In order to sell advertising you need to give the advertiser some credible information on who the audience is. Most browsers have been bad at protecting personal information about the user, so web advertising has become a game where a whole bunch of companies compete to covertly capture as much user info as they can.

But some browsers are getting better at implementing people’s preferences about sharing their information. The result, for those users, is a change in the rules of the game. Investment in taking people’s personal info is becoming less rewarding, as browsers compete to reflect people’s preferences.

And investments in building sites and brands that are trustworthy enough for people to want to share their information will tend to become more rewarding. This shift naturally leads to complaints from people who are used to winning the old game, but will probably be better for customers who want to use trustworthy brands and for people who want to earn money by making ad-supported news and cultural works.

There are people building a new web advertising system around user-permissioned information, and they've been doing it for a long time. But until now, nobody really wants to deal with them, because adtech is just selling that information taken from the user without permission. Tracking protection will be the motivation for forward-thinking brand people to catch the flight to quality and shift web ad spending from the hacking game to the reputation game.

Now that we have better understanding of how user norms are aligned with the interests of independent browsers and with the interests of high-reputation sites, what's next?

Measure the tracking-protected audience

Legit sites are in a strong position to gather some important data that will shift web ads from a hacking game to a reputation game.
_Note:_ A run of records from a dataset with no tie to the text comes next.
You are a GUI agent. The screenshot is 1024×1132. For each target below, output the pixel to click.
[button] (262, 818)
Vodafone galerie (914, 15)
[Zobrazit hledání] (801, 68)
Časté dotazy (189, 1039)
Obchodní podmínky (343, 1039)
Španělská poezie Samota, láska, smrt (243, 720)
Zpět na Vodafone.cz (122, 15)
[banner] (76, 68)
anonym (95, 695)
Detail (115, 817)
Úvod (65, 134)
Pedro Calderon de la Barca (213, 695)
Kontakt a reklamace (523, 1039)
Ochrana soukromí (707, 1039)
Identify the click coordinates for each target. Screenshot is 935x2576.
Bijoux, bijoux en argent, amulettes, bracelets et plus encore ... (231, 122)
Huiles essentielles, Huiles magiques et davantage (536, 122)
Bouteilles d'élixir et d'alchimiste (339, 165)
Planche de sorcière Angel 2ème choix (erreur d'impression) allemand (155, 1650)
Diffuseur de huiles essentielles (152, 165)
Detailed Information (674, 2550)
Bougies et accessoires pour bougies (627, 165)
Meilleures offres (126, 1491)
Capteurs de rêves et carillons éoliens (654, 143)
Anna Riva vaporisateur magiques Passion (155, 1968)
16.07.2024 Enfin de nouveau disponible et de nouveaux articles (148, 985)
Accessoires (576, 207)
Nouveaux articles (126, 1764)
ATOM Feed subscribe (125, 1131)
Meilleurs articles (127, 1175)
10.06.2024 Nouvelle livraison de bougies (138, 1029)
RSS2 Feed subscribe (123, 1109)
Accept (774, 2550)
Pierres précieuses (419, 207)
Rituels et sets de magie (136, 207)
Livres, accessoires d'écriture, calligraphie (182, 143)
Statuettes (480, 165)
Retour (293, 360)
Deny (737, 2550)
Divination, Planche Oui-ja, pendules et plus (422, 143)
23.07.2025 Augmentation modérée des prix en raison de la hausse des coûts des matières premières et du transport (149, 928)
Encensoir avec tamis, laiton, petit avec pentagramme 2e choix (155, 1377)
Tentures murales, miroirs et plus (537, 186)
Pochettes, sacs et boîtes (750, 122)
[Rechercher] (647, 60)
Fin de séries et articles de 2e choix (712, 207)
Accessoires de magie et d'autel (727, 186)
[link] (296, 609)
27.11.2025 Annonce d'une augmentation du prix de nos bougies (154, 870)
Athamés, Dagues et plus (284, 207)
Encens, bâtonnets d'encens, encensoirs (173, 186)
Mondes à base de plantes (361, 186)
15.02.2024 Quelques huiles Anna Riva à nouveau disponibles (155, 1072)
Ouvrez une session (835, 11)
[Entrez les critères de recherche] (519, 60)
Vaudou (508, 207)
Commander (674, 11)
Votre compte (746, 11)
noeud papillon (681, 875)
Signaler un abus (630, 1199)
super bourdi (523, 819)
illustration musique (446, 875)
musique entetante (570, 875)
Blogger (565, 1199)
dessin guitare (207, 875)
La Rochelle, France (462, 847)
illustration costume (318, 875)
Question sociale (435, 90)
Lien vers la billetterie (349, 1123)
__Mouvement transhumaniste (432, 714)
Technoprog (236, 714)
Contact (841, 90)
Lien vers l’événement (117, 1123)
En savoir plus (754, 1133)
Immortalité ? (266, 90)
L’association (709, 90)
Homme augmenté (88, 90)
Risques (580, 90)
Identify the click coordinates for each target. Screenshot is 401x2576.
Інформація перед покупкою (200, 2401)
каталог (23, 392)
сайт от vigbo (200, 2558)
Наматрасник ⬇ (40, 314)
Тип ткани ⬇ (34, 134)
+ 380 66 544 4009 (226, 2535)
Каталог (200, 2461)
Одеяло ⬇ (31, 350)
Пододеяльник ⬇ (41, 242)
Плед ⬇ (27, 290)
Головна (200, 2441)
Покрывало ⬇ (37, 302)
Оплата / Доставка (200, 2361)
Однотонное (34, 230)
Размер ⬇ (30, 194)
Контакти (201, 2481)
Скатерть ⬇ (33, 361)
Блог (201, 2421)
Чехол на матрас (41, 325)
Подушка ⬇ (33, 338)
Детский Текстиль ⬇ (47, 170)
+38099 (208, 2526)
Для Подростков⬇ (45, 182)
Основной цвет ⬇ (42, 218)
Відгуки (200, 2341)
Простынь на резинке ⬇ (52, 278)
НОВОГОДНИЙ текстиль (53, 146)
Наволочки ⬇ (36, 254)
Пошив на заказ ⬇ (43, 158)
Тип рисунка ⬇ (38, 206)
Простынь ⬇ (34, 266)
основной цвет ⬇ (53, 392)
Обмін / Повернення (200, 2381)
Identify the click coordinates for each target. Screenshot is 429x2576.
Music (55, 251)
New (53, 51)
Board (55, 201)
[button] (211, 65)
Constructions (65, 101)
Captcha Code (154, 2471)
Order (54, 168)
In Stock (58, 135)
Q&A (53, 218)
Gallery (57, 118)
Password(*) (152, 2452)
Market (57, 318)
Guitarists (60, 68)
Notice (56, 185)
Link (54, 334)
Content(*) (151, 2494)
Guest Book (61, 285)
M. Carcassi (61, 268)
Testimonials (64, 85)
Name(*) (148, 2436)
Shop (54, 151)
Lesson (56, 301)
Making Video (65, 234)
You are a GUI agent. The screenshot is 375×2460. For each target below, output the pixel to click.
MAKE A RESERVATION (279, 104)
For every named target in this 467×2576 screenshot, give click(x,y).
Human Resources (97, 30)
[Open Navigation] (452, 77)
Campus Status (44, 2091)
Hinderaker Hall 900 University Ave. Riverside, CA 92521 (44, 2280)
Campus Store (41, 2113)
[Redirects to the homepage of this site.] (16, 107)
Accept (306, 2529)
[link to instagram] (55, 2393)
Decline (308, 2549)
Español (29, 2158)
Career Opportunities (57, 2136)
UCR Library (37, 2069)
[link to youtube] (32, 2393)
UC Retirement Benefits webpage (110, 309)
Let's measure the tracking-protected audience.

Tracking protection is a powerful sign of a human audience. A legit site can report a tracking protection percentage for its audience, and any adtech intermediary who claims to offer advertisers the same audience, but delivers a suspiciously low tracking protection number, is clearly pushing a mismatched or bot-heavy audience and is going to have a harder time getting away with it.

Showing prospective advertisers your tracking protection data lets you reveal the tarnish on the adtech "Holy Grail"—the promise of high-value eyeballs on crappy sites.

Here is some JavaScript to make that measurement in a reliable way that detects all the major tracking protection tools.

You can't sell advertising without data on who the audience is. Much of that data will have to come from the tracking-protected audience. When quality sites share tracking protection data with advertisers, that helps expose the adfraud that intermediaries have no incentive to track down.

This is an opportunity for service journalism.

Users are already concerned and confused about web ads. That's an opportunity that some legit sites such as the Wall Street Journal and The New York Times are already taking advantage of. The more that someone learns about how web advertising works, the more that he or she is motivated to get protected.

But if you don't talk to your readers about tracking protection, who will?

A lot of people are getting caught up today in publisher-hostile schemes such as adblockers with paid whitelisting, or adblockers that come with malware or adware.

If you don't recommend a publisher-friendly protection tool or setting, they'll get a bad one from somewhere else.

I really like ads.

At the airport on the way here I saw that they just came out with a hardcover collection of the complete Kurt Vonnegut stories. A lot of those stories were paid for by Collier’s ads run in the 1950s, and we're still getting the positive extenalities from that advertising today.

Advertising done right can be a growth spiral of growth spiral of economic growth, reputation building, and creation of cultural works. It’s one of the most powerful forces to produce news, entertainment goods, fiction. Let's fix it.